START SUPPLIED PASSAGE

Animate your web apps using physically based bouncing.
Bounce effects, where an object falls under the influence of gravity, hitting the ground, losing energy, and rebounding, are ubiquitous in games, and are used somewhat on the web. However, most bounce effects on the web are repetitions of the same easing curves, which makes them feel forced. If you set out to create your own bounce, it’s a bit trickier than you might expect as not only does the height of each oscillation change, but also the frequency of the bounces as the object loses energy. [1]
Here, I describe the mathematics and techniques in javascript for creating a bounce effect a designer can control parametrically using a set duration and number of bounces.
In The Spring Factory, we needed to work with the solution to a differential equation. Here we only need some freshman physics. Other tutorials that show how to create bounce effects in other media often focus on two or dimensional motion (e.g. how to make projectile, such as a ball or bird, bounce). Here, I’ll just discuss the vertical dimension of the motion in detail as the typical implementation of the horizontal component is often very simple. [2]
A basket ball is held above the ground (held to be 0) at some height. It is released and falls to Earth. Upon striking the ground [3], contact friction, flying dirt, and internal deformation steal energy from the ball, and as it springs upward, it reaches a fractionally reduced height after each strike.
To describe the motion of the ball, we’ll need a way to describe the ball’s position, its kinetic and potential energy, and the way the ground steals energy from it.
Up front, it can be seen that this will be a bit trickier than simply solving a single equation because each time the ball hits the ground it creates a discontinuity. One way to tackle this is to run a real time simulation of the trajectory. However, this can be limiting as it makes doing things like reversing the animation or jumping in midway more difficult.[4] Instead, we’ll focus on precomputing the critical points, the points in the animation where the ball strikes the ground, and use a separately parameterized equation for each segment of the animation.
First things first. Let’s show how a falling object behaves. Equation 1 describes the motion of an object under constant acceleration. Our bouncing ball will consist of several of these parabolic arcs. Figure 2 shows how releasing a ball from rest one meter above the surface of Earth will behave. Figure 3 shows what a ball bouncing in place might look like as it loses energy after each bounce.
Equation 1: Position of a falling object accelerated only by gravity. The first term is initial height, the second describes the motion provided by the initial velocity, and the third describes how the position is influenced by gravity. y is height above ground, v is initial velocity, g is gravitational acceleration, and t is time. In the real world, gravitational acceleration is known to be appx. -9.81 meters per second per second near Earth’s surface.

END SUPPLIED PASSAGE
START DATA

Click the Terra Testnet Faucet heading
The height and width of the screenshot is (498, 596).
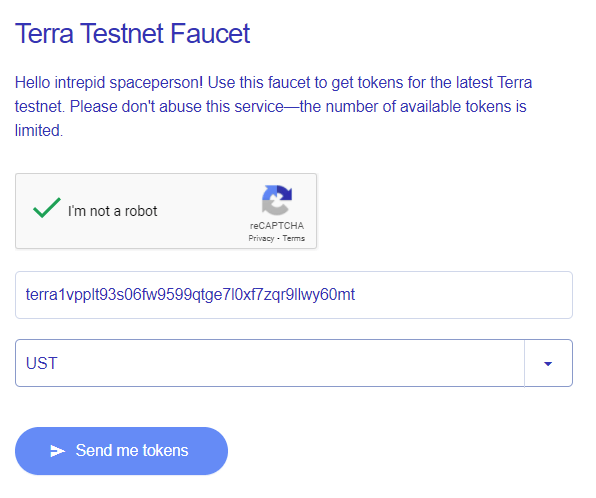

END DATA

### TASK 1:
Summarize the bouncing-animation article in two sentences.
### TASK 2:
Answer these questions from the bouncing-animation article:
(a) Which two settings does the described bounce effect let a designer control?
(b) What does the approach precompute in place of running a real-time simulation?
(c) What value does the article give for gravitational acceleration near Earth's surface?

### WRITTEN REPLY 1:
Most bounce effects on the web repeat the same easing curves and feel forced, so the article describes the mathematics and JavaScript techniques for a physically based bounce that a designer can control through a set duration and number of bounces. Instead of running a real-time simulation, it precomputes the points where the ball strikes the ground and uses a separately parameterized equation for each parabolic arc of the motion.

### WRITTEN REPLY 2:
(a) A set duration and a number of bounces.
(b) The critical points, where the ball strikes the ground.
(c) Approximately -9.81 meters per second per second.